## Work request:
Your answer is the lines below, exactly, from the one that contains "The height and width of the screenshot is (448, 684)." through the one that contains "Task: Switch to the Role Details tab", both included.

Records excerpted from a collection
============================================================
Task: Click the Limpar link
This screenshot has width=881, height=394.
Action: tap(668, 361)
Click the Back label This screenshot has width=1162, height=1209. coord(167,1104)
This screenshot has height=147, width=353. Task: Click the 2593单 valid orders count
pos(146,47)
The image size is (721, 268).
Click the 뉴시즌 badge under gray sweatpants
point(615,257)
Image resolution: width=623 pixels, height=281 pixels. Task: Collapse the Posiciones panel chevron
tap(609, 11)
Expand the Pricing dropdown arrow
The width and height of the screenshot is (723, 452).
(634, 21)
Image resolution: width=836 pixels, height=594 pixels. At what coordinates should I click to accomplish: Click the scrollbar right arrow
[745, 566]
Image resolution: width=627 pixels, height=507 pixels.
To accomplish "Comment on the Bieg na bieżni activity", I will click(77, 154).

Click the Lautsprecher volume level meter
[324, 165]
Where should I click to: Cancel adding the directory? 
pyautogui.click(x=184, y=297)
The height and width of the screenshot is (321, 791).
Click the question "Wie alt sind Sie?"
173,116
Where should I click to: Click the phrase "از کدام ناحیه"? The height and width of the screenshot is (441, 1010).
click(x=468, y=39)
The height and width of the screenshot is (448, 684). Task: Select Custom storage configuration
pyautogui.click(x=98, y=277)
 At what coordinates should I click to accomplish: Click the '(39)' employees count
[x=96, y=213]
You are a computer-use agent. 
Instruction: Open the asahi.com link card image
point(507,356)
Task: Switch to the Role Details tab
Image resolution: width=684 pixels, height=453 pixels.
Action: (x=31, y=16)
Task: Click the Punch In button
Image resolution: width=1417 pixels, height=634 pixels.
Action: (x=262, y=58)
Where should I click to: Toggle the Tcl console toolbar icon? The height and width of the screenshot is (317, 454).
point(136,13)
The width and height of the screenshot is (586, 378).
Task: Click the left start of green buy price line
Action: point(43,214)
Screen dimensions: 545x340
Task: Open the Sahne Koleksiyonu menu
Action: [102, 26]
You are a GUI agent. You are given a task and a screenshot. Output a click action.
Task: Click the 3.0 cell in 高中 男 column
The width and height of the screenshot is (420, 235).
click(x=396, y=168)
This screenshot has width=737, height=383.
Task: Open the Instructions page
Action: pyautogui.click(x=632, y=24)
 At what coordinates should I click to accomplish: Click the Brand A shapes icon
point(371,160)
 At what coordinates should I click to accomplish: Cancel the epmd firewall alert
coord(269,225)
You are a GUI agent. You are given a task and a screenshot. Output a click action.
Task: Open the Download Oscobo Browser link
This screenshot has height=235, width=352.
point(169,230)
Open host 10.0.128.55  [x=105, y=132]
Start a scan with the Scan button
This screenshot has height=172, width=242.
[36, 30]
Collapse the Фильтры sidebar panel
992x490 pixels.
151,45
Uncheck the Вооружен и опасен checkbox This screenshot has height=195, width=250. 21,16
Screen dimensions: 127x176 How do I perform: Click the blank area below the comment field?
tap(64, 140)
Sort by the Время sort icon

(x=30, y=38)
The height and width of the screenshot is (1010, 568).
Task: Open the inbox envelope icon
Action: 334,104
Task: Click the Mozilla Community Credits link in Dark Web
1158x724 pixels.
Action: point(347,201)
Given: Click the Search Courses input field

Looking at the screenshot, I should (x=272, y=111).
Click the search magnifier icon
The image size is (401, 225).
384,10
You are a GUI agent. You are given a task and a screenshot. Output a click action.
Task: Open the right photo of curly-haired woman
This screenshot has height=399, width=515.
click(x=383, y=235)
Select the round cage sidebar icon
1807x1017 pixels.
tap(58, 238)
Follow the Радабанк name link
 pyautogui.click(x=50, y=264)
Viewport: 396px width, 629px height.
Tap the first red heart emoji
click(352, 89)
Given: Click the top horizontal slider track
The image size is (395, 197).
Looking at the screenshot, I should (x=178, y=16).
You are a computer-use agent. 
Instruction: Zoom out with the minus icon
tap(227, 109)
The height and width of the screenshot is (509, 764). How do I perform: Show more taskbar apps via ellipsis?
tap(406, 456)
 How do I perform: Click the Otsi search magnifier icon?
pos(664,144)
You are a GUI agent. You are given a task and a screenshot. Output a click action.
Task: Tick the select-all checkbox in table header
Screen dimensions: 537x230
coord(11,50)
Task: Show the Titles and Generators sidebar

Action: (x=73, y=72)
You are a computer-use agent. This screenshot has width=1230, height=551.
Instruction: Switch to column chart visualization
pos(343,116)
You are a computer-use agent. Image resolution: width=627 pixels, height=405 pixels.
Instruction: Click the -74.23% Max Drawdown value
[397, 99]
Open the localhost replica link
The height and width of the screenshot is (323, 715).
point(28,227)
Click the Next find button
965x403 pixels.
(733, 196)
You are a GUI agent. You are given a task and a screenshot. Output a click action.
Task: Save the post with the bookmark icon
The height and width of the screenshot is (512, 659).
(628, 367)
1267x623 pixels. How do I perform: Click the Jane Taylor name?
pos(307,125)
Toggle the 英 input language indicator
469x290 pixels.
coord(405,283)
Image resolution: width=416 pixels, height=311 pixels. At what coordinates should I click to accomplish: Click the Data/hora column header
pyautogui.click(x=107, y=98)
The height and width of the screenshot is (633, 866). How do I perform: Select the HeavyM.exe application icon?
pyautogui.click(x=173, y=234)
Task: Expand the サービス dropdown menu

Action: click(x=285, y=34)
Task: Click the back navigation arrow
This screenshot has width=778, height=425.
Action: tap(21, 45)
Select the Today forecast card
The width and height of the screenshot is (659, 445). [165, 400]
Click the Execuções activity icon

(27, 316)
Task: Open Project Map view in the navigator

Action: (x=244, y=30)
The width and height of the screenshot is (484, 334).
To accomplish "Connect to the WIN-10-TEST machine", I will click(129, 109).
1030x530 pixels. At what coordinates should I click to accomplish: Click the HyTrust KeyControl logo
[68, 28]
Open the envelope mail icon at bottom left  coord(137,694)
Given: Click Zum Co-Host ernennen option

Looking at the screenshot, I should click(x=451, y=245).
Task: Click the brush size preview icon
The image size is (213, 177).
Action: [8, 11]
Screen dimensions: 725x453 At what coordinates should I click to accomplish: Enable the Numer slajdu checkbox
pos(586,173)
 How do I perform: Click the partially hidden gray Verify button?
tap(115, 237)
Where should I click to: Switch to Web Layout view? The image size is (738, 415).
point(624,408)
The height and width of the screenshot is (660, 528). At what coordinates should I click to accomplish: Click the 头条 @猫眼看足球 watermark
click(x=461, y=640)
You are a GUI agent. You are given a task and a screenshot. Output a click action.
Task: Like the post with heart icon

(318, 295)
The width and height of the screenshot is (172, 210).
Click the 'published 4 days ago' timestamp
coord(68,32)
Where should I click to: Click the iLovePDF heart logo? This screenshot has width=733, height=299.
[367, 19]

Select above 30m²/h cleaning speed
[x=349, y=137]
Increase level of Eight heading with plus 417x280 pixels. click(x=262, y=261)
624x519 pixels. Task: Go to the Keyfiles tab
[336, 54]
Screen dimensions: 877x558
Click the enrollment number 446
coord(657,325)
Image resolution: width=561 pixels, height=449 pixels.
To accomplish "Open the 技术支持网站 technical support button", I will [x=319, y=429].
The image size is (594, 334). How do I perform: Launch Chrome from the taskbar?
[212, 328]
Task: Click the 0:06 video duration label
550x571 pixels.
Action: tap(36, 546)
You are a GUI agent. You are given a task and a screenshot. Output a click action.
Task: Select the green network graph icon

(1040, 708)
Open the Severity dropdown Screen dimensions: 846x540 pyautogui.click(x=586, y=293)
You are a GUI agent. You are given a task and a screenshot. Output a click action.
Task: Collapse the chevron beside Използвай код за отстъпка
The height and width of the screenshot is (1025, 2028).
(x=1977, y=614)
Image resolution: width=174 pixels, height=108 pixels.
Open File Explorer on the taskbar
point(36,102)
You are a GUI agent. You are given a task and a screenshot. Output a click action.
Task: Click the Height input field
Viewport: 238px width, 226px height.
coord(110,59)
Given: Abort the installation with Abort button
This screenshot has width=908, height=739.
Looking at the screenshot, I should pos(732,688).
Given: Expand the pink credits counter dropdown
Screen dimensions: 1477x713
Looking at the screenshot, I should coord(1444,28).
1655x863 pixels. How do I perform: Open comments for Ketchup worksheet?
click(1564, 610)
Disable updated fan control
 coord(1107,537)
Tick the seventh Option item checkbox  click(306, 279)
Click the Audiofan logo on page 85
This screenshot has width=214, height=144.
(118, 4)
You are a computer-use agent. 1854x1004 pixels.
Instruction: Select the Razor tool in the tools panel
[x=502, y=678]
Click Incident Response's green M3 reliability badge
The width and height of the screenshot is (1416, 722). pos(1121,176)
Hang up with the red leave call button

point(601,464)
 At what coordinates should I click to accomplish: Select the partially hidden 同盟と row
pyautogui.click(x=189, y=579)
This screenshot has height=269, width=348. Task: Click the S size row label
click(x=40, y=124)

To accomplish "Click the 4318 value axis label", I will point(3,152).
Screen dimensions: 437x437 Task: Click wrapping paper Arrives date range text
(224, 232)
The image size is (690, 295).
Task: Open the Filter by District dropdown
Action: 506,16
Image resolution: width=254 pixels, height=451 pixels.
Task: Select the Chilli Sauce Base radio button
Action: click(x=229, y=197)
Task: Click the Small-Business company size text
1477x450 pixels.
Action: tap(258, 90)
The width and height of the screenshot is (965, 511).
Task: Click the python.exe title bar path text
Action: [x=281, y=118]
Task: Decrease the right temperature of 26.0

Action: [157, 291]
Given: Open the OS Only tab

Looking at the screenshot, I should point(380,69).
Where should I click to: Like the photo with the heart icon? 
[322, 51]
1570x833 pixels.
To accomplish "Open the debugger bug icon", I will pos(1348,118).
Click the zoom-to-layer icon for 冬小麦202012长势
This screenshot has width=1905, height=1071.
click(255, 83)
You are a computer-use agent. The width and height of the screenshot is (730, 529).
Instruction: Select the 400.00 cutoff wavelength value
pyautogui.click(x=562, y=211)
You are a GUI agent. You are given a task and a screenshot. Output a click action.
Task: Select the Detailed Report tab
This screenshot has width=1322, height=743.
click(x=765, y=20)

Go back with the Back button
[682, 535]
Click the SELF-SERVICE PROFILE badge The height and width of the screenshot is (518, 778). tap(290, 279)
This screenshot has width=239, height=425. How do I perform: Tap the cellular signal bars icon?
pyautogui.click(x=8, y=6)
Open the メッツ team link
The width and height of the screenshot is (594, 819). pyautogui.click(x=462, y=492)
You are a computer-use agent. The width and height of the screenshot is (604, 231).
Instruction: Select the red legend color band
============================================================
## Result of this task:
The height and width of the screenshot is (448, 684). Task: Select Custom storage configuration
pyautogui.click(x=98, y=277)
 At what coordinates should I click to accomplish: Click the '(39)' employees count
[x=96, y=213]
You are a computer-use agent. 
Instruction: Open the asahi.com link card image
point(507,356)
Task: Switch to the Role Details tab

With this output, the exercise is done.